SOURCE EXTRACT:

--- START ---

Registered: Jul 2001
Location: Shambhala
economists? lol

May 1998
Volume 16, Number 5

Perils of the Dollar Standard
by Jeffrey M. Herbener

Winter's economic crisis in Asia was blamed on "go-go capitalism" and "crony capitalism," but those explanations don't get to the root cause. The Asian meltdown stems from structural defects deep within the world monetary system itself. These are defects that no amount of bailouts, exchange controls, IMF power, or even U.S. monetary discipline can repair.

Crushing price inflation in Indonesia most dramatically illustrates the monetary dimension. From the summer 1997 to early 1998, the rupiah lost 75 percent of its purchasing power against the dollar and domestic prices for basic necessities skyrocketed. Rice was up 36 percent, cooking oil 40 percent, milk 50 percent, and electricity 200 percent. This sparked runs on stores, a drought of investment, growing exodus of businesses, a collapse of the banking system, massive layoffs, violence and riots, soaring interest rates, and sinking stock and real estate markets.

The Suharto regime froze prices for basic foodstuffs, mandated wage increases, allowed a few bank mergers, sent troops into the streets to quell unrest, and suggested a debt moratorium. The IMF pressed Indonesia to raise taxes to balance its budget, adopt American-style bankruptcy laws, and bail out bad debt to the tune of $43 billion. But this Suharto-IMF onslaught only aggravated a desperate situation by short-circuiting market forces.

If it hasn't helped Indonesia, what is the point of the IMF plan? It is designed to enforce the international dollar-reserve system deemed essential to U.S. interests. U.S. banks and companies will be relieved of some of their losses by the massive bailout. But more importantly, the IMF is part of the attempt to maintain American monetary and economic hegemony by ensuring that the ravages of price inflation stay far from America's shores.

This is no mean feat considering the massive monetary and credit expansion engineered by the Federal Reserve in the 1990s "global" boom. From the end of 1990 to the end of 1996, the Fed used its open market operations to increase the monetary base (MB), which is currency plus bank reserves, by 55 percent. Currency itself increased 60 percent.

Only a corresponding increase in money demand can forestall price inflation once monetary inflation of this magnitude has been set in motion. But growth rates of the American economy--not high by historical standards--have been insufficient to absorb this monetary inflation and bring about the current low, and even falling, rates of price inflation. The greater money demand has come overseas as the U.S. has asserted the dollar's status as the world's reserve currency.

--- END ---

Stored data:
--- START ---

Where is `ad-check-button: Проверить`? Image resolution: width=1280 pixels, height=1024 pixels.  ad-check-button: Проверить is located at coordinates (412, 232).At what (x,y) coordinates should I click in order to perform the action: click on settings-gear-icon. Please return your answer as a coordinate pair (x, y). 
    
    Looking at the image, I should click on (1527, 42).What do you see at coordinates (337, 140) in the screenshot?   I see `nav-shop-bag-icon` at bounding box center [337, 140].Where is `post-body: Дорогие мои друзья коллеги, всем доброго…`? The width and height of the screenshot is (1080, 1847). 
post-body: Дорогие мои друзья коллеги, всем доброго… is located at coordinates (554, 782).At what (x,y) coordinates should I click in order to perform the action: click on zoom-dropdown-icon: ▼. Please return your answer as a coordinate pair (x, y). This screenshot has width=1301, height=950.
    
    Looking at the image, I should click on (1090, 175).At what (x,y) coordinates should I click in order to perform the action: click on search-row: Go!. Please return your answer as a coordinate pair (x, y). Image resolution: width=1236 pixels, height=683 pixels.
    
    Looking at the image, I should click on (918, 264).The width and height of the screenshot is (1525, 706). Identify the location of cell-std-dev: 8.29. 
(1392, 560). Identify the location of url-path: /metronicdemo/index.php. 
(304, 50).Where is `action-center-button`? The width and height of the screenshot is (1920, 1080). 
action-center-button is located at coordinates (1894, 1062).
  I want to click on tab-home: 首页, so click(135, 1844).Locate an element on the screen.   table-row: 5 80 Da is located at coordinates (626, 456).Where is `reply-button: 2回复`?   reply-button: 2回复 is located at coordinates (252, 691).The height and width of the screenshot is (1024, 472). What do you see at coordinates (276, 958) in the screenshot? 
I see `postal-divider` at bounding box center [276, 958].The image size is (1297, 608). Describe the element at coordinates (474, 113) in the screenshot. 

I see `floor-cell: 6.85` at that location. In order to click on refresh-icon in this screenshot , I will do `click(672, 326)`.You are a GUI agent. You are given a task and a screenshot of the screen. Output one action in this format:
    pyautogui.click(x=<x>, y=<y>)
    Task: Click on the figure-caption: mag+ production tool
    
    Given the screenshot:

--- END ---

EXERCISE INSTRUCTIONS:
A: In the dollar standard article, by what percentage did the Fed increase the monetary base from the end of 1990 to the end of 1996?
B: Write out the part of the dollar standard article that begins at the words "Only a corresponding" and stops after "world's reserve currency.".

RESULTS BY TASK:
A: 55 percent.

B:
Only a corresponding increase in money demand can forestall price inflation once monetary inflation of this magnitude has been set in motion. But growth rates of the American economy--not high by historical standards--have been insufficient to absorb this monetary inflation and bring about the current low, and even falling, rates of price inflation. The greater money demand has come overseas as the U.S. has asserted the dollar's status as the world's reserve currency.